Records from a data collection:

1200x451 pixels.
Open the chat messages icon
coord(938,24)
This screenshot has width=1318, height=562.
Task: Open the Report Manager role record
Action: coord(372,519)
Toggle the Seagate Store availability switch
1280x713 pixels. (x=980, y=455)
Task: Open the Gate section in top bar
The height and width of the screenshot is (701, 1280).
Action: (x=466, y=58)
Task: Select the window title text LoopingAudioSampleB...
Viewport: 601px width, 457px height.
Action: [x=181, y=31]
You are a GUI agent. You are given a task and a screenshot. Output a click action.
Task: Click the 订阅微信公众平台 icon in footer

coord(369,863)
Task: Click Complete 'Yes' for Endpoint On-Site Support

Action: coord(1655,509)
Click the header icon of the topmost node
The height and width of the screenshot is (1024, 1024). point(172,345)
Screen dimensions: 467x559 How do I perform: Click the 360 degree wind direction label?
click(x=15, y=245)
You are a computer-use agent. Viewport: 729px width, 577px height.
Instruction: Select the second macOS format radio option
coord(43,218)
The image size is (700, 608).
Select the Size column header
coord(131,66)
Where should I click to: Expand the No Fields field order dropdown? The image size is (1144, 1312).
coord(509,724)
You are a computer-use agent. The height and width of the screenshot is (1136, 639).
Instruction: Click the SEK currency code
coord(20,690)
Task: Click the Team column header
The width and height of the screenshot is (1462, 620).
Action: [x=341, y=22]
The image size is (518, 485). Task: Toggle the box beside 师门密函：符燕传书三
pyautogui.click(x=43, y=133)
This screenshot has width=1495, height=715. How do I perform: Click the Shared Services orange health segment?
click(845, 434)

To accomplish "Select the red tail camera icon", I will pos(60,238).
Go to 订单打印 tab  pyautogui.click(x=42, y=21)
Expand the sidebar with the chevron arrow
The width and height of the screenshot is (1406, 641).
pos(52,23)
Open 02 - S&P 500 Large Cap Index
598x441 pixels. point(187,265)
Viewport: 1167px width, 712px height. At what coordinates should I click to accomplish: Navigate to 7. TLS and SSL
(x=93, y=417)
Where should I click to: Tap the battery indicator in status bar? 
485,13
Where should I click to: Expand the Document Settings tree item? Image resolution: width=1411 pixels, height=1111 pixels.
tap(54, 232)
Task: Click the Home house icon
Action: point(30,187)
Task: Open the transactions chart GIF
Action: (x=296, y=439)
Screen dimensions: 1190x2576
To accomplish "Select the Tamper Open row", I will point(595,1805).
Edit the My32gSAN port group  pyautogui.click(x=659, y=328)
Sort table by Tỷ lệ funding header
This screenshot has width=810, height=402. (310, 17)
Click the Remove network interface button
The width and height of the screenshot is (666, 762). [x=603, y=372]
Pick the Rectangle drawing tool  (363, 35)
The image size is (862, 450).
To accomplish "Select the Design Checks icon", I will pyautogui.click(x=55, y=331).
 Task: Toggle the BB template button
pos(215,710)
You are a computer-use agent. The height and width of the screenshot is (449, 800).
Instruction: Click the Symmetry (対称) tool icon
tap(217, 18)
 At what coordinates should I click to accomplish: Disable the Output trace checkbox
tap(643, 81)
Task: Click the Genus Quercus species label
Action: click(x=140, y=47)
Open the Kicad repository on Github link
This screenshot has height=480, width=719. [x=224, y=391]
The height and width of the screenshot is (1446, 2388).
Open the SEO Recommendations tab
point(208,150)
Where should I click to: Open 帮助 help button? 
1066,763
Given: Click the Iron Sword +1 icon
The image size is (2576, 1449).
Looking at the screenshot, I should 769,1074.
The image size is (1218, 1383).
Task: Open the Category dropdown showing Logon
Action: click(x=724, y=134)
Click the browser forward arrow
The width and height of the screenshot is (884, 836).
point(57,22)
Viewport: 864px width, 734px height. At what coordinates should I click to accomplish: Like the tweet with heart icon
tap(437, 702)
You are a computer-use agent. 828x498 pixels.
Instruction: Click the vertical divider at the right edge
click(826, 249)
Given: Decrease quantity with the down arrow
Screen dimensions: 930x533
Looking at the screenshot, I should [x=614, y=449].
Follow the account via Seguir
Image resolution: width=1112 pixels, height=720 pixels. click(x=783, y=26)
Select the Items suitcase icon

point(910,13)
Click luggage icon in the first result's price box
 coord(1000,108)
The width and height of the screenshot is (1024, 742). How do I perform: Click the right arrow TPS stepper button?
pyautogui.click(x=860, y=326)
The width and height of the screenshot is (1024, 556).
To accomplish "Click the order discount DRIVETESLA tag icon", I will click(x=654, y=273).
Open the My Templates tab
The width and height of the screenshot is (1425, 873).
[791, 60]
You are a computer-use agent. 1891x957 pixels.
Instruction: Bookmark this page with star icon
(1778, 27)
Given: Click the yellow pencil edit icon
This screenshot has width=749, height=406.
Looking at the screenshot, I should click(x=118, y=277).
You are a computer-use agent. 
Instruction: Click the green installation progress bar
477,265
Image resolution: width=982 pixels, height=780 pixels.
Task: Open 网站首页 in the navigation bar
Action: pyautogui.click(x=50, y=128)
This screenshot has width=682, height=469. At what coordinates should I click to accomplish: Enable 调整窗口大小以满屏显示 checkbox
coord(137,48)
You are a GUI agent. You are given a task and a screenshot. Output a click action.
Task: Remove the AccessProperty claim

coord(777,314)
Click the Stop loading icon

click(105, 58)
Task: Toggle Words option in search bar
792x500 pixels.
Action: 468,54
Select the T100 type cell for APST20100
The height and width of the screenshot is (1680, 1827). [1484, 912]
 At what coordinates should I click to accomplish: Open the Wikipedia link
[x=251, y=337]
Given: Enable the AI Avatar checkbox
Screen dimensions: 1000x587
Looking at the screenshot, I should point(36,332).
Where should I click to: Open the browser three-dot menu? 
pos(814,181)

§ Instructions to follow:
Would you please transcribe the records above in full and exactly?

§ Written solution:
1200x451 pixels.
Open the chat messages icon
coord(938,24)
This screenshot has width=1318, height=562.
Task: Open the Report Manager role record
Action: coord(372,519)
Toggle the Seagate Store availability switch
1280x713 pixels. (x=980, y=455)
Task: Open the Gate section in top bar
The height and width of the screenshot is (701, 1280).
Action: (x=466, y=58)
Task: Select the window title text LoopingAudioSampleB...
Viewport: 601px width, 457px height.
Action: [x=181, y=31]
You are a GUI agent. You are given a task and a screenshot. Output a click action.
Task: Click the 订阅微信公众平台 icon in footer

coord(369,863)
Task: Click Complete 'Yes' for Endpoint On-Site Support

Action: coord(1655,509)
Click the header icon of the topmost node
The height and width of the screenshot is (1024, 1024). point(172,345)
Screen dimensions: 467x559 How do I perform: Click the 360 degree wind direction label?
click(x=15, y=245)
You are a computer-use agent. Viewport: 729px width, 577px height.
Instruction: Select the second macOS format radio option
coord(43,218)
The image size is (700, 608).
Select the Size column header
coord(131,66)
Where should I click to: Expand the No Fields field order dropdown? The image size is (1144, 1312).
coord(509,724)
You are a computer-use agent. The height and width of the screenshot is (1136, 639).
Instruction: Click the SEK currency code
coord(20,690)
Task: Click the Team column header
The width and height of the screenshot is (1462, 620).
Action: [x=341, y=22]
The image size is (518, 485). Task: Toggle the box beside 师门密函：符燕传书三
pyautogui.click(x=43, y=133)
This screenshot has width=1495, height=715. How do I perform: Click the Shared Services orange health segment?
click(845, 434)

To accomplish "Select the red tail camera icon", I will pos(60,238).
Go to 订单打印 tab  pyautogui.click(x=42, y=21)
Expand the sidebar with the chevron arrow
The width and height of the screenshot is (1406, 641).
pos(52,23)
Open 02 - S&P 500 Large Cap Index
598x441 pixels. point(187,265)
Viewport: 1167px width, 712px height. At what coordinates should I click to accomplish: Navigate to 7. TLS and SSL
(x=93, y=417)
Where should I click to: Tap the battery indicator in status bar? 
485,13
Where should I click to: Expand the Document Settings tree item? Image resolution: width=1411 pixels, height=1111 pixels.
tap(54, 232)
Task: Click the Home house icon
Action: point(30,187)
Task: Open the transactions chart GIF
Action: (x=296, y=439)
Screen dimensions: 1190x2576
To accomplish "Select the Tamper Open row", I will point(595,1805).
Edit the My32gSAN port group  pyautogui.click(x=659, y=328)
Sort table by Tỷ lệ funding header
This screenshot has width=810, height=402. (310, 17)
Click the Remove network interface button
The width and height of the screenshot is (666, 762). [x=603, y=372]
Pick the Rectangle drawing tool  (363, 35)
The image size is (862, 450).
To accomplish "Select the Design Checks icon", I will pyautogui.click(x=55, y=331).
 Task: Toggle the BB template button
pos(215,710)
You are a computer-use agent. The height and width of the screenshot is (449, 800).
Instruction: Click the Symmetry (対称) tool icon
tap(217, 18)
 At what coordinates should I click to accomplish: Disable the Output trace checkbox
tap(643, 81)
Task: Click the Genus Quercus species label
Action: click(x=140, y=47)
Open the Kicad repository on Github link
This screenshot has height=480, width=719. [x=224, y=391]
The height and width of the screenshot is (1446, 2388).
Open the SEO Recommendations tab
point(208,150)
Where should I click to: Open 帮助 help button? 
1066,763
Given: Click the Iron Sword +1 icon
The image size is (2576, 1449).
Looking at the screenshot, I should 769,1074.
The image size is (1218, 1383).
Task: Open the Category dropdown showing Logon
Action: click(x=724, y=134)
Click the browser forward arrow
The width and height of the screenshot is (884, 836).
point(57,22)
Viewport: 864px width, 734px height. At what coordinates should I click to accomplish: Like the tweet with heart icon
tap(437, 702)
You are a computer-use agent. 828x498 pixels.
Instruction: Click the vertical divider at the right edge
click(826, 249)
Given: Decrease quantity with the down arrow
Screen dimensions: 930x533
Looking at the screenshot, I should [x=614, y=449].
Follow the account via Seguir
Image resolution: width=1112 pixels, height=720 pixels. click(x=783, y=26)
Select the Items suitcase icon

point(910,13)
Click luggage icon in the first result's price box
 coord(1000,108)
The width and height of the screenshot is (1024, 742). How do I perform: Click the right arrow TPS stepper button?
pyautogui.click(x=860, y=326)
The width and height of the screenshot is (1024, 556).
To accomplish "Click the order discount DRIVETESLA tag icon", I will click(x=654, y=273).
Open the My Templates tab
The width and height of the screenshot is (1425, 873).
[791, 60]
You are a computer-use agent. 1891x957 pixels.
Instruction: Bookmark this page with star icon
(1778, 27)
Given: Click the yellow pencil edit icon
This screenshot has width=749, height=406.
Looking at the screenshot, I should click(x=118, y=277).
You are a computer-use agent. 
Instruction: Click the green installation progress bar
477,265
Image resolution: width=982 pixels, height=780 pixels.
Task: Open 网站首页 in the navigation bar
Action: pyautogui.click(x=50, y=128)
This screenshot has width=682, height=469. At what coordinates should I click to accomplish: Enable 调整窗口大小以满屏显示 checkbox
coord(137,48)
You are a GUI agent. You are given a task and a screenshot. Output a click action.
Task: Remove the AccessProperty claim

coord(777,314)
Click the Stop loading icon

click(105, 58)
Task: Toggle Words option in search bar
792x500 pixels.
Action: 468,54
Select the T100 type cell for APST20100
The height and width of the screenshot is (1680, 1827). [1484, 912]
 At what coordinates should I click to accomplish: Open the Wikipedia link
[x=251, y=337]
Given: Enable the AI Avatar checkbox
Screen dimensions: 1000x587
Looking at the screenshot, I should point(36,332).
Where should I click to: Open the browser three-dot menu? 
pos(814,181)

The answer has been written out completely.